Dataset excerpts:

_ _ _ _

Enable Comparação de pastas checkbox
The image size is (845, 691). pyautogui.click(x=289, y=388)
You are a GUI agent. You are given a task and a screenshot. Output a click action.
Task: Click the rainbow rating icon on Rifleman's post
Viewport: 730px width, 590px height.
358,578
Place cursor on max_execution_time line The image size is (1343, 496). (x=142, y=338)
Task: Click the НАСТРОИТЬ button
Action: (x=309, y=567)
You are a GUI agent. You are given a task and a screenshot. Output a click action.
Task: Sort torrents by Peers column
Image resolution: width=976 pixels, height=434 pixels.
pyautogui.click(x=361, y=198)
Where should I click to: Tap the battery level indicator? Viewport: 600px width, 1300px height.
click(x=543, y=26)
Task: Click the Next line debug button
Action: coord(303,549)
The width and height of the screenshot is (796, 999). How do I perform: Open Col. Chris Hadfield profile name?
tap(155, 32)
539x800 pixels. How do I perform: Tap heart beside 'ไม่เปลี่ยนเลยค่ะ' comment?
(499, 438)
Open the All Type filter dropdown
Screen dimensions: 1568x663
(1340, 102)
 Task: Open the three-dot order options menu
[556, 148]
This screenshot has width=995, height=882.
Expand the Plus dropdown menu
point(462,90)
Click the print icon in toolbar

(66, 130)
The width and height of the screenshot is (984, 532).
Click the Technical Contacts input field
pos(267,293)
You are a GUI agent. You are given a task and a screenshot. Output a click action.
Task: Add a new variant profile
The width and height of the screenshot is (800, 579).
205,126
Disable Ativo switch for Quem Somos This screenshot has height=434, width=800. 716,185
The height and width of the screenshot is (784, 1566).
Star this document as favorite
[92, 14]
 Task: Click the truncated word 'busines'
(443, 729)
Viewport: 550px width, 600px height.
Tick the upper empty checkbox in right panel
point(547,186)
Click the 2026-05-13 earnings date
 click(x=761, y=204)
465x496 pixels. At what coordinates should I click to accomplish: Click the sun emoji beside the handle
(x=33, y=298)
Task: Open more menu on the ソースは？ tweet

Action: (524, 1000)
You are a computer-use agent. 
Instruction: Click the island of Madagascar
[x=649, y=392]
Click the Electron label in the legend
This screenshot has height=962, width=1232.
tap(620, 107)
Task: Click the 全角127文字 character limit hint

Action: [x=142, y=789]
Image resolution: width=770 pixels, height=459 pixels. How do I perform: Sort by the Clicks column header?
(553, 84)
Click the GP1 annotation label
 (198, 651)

_ _ _ _

Every record above should be written out exactly.

Enable Comparação de pastas checkbox
The image size is (845, 691). pyautogui.click(x=289, y=388)
You are a GUI agent. You are given a task and a screenshot. Output a click action.
Task: Click the rainbow rating icon on Rifleman's post
Viewport: 730px width, 590px height.
358,578
Place cursor on max_execution_time line The image size is (1343, 496). (x=142, y=338)
Task: Click the НАСТРОИТЬ button
Action: (x=309, y=567)
You are a GUI agent. You are given a task and a screenshot. Output a click action.
Task: Sort torrents by Peers column
Image resolution: width=976 pixels, height=434 pixels.
pyautogui.click(x=361, y=198)
Where should I click to: Tap the battery level indicator? Viewport: 600px width, 1300px height.
click(x=543, y=26)
Task: Click the Next line debug button
Action: coord(303,549)
The width and height of the screenshot is (796, 999). How do I perform: Open Col. Chris Hadfield profile name?
tap(155, 32)
539x800 pixels. How do I perform: Tap heart beside 'ไม่เปลี่ยนเลยค่ะ' comment?
(499, 438)
Open the All Type filter dropdown
Screen dimensions: 1568x663
(1340, 102)
 Task: Open the three-dot order options menu
[556, 148]
This screenshot has width=995, height=882.
Expand the Plus dropdown menu
point(462,90)
Click the print icon in toolbar

(66, 130)
The width and height of the screenshot is (984, 532).
Click the Technical Contacts input field
pos(267,293)
You are a GUI agent. You are given a task and a screenshot. Output a click action.
Task: Add a new variant profile
The width and height of the screenshot is (800, 579).
205,126
Disable Ativo switch for Quem Somos This screenshot has height=434, width=800. 716,185
The height and width of the screenshot is (784, 1566).
Star this document as favorite
[92, 14]
 Task: Click the truncated word 'busines'
(443, 729)
Viewport: 550px width, 600px height.
Tick the upper empty checkbox in right panel
point(547,186)
Click the 2026-05-13 earnings date
 click(x=761, y=204)
465x496 pixels. At what coordinates should I click to accomplish: Click the sun emoji beside the handle
(x=33, y=298)
Task: Open more menu on the ソースは？ tweet

Action: (524, 1000)
You are a computer-use agent. 
Instruction: Click the island of Madagascar
[x=649, y=392]
Click the Electron label in the legend
This screenshot has height=962, width=1232.
tap(620, 107)
Task: Click the 全角127文字 character limit hint

Action: [x=142, y=789]
Image resolution: width=770 pixels, height=459 pixels. How do I perform: Sort by the Clicks column header?
(553, 84)
Click the GP1 annotation label
 (198, 651)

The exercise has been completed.